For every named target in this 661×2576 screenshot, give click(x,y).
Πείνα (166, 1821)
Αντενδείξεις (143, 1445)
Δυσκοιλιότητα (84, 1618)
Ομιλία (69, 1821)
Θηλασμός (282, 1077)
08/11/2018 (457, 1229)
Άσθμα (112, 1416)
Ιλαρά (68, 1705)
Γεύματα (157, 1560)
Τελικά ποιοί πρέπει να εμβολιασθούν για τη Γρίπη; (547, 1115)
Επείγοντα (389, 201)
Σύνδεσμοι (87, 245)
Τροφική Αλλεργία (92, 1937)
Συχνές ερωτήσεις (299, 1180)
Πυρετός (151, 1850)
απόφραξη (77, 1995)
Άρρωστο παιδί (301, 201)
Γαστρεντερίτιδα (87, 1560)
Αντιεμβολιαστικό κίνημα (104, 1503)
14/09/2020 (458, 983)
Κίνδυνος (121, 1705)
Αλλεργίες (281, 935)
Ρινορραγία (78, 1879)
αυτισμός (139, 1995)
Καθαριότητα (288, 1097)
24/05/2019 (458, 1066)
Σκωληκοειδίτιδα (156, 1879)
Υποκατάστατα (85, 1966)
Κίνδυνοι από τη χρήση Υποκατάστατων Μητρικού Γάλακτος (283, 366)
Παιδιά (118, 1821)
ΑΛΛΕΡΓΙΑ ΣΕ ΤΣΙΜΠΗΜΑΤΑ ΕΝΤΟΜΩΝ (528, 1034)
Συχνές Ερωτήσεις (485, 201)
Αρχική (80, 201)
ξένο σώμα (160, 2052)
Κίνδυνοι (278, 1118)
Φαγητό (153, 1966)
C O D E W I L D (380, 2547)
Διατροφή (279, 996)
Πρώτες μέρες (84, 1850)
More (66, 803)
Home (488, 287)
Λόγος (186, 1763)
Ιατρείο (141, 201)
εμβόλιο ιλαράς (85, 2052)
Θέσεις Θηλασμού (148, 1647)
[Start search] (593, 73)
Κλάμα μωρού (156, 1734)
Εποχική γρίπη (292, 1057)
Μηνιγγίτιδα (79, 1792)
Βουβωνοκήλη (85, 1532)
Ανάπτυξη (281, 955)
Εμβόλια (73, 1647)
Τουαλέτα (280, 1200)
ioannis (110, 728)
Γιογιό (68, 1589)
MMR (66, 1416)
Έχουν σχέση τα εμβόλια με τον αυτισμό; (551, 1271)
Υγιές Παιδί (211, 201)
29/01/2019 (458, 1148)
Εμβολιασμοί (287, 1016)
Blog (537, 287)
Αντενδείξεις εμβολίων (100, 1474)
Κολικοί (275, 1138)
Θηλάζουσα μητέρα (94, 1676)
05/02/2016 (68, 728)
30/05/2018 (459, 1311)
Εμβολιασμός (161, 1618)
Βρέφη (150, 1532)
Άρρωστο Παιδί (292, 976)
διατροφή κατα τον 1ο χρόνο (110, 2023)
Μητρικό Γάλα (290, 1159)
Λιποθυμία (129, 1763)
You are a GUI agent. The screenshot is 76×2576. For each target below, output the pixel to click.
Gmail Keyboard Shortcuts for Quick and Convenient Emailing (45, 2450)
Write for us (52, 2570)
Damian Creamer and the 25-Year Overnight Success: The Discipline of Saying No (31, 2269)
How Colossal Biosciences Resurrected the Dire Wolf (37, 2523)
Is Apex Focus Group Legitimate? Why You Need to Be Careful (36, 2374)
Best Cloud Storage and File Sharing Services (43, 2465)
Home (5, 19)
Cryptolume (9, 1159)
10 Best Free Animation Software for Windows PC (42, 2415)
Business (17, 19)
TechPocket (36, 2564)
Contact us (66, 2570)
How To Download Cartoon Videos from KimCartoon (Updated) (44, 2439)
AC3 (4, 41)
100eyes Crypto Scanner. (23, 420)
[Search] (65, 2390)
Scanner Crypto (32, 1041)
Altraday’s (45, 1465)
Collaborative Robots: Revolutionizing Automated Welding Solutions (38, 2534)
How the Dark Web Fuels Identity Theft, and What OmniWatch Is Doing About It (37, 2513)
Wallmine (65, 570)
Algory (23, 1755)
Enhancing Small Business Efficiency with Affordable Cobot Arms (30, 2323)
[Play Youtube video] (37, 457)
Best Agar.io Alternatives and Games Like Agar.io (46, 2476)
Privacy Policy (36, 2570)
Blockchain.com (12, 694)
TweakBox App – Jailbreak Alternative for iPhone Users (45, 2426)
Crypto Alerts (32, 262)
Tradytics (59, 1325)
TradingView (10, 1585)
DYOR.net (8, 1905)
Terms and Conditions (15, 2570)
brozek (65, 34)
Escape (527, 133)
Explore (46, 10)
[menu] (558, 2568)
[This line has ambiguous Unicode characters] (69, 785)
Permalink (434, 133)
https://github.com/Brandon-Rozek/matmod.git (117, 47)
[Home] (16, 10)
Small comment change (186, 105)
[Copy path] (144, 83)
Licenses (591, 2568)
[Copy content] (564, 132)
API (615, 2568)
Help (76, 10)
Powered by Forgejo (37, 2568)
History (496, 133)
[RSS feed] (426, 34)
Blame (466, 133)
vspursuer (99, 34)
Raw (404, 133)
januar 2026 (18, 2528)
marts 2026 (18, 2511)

**REQUIRED ACTION:**
Reply with the number of lines in the data that include the string "Scanner" and nothing else.

**WRITTEN ANSWER:**
2